The expression "new comer" designates an operator outside the sector or the market but who is going or has just entered it. On a fully competitive market, this entry is made for him without difficulty, without "transaction cost", and it is naturally encouraged to do so by his entrepreneurial taste or because he has innovated (Schumpeterian temperament), thus being able to seduce applicants in place, potential customers who will then turn away from their usual supplier.
But, when there is liberalization of a monopoly sector, the incumbent operators are powerful enough to establish barriers to entry, because they notably hold the know-how and the confidence of the customers ("stickiness" of the market).
It is therefore necessary to institute transitional regulators, most often in the form of Independent Administrative Authorities (IAA) to build competition, which can only occur through asymmetric regulation, notably in the form of systematic favors for the benefit of new comers. Thus, for example, the British telecommunications regulator forced British Telecom to open its entire telecommunications network free of charge to newcomer Mercury.

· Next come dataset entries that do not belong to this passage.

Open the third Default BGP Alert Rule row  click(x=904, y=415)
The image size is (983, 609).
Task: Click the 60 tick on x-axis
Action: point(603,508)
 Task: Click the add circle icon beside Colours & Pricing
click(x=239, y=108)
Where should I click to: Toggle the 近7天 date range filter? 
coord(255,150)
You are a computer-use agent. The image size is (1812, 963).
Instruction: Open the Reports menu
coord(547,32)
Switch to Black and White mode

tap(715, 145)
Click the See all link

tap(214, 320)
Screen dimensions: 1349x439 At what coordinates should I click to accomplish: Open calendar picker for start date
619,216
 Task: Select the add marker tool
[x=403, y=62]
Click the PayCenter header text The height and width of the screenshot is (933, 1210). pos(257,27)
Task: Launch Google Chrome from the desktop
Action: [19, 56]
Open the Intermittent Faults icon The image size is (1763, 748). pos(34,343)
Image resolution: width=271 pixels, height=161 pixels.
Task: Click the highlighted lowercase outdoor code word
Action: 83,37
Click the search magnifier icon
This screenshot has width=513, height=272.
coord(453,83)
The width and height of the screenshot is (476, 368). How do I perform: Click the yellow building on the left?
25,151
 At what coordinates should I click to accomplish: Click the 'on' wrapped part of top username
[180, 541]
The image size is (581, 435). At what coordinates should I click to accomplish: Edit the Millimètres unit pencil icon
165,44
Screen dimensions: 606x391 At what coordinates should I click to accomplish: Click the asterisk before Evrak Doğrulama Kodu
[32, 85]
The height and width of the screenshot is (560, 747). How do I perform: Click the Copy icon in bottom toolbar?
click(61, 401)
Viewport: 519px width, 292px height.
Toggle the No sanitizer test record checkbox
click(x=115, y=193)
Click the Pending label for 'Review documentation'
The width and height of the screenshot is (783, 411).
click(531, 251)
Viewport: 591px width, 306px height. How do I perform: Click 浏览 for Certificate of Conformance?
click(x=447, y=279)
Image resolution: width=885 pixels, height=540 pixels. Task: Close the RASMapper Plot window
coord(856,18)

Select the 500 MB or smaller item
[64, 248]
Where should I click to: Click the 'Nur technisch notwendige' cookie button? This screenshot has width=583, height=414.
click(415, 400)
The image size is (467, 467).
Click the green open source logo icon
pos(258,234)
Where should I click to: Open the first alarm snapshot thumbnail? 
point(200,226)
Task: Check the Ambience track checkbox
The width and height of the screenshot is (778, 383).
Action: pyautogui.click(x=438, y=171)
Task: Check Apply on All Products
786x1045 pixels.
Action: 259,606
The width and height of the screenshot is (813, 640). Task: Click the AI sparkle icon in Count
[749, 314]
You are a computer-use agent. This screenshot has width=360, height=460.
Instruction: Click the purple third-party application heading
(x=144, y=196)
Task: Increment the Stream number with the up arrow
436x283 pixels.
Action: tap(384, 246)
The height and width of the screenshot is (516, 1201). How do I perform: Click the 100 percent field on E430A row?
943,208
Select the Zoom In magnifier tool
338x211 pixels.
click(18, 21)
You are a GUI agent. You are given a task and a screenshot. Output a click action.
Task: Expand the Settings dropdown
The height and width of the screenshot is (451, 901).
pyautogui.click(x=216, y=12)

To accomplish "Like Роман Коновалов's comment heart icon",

This asymmetrical exercise of power is nevertheless neutral since it is applied mechanically to the detriment of incumbent operators to make room for new entrants, only applying to the benefit of new entrants in a blind manner, so that competition can arise. The European Commission wants the same to be true in the pharmaceutical field, generic drug laboratories being assimilated to new comers compared to originator laboratory drugs on the same active ingredient, but this is undoubtedly confusing the liberalization process and exclusive right arising from an intellectual property right.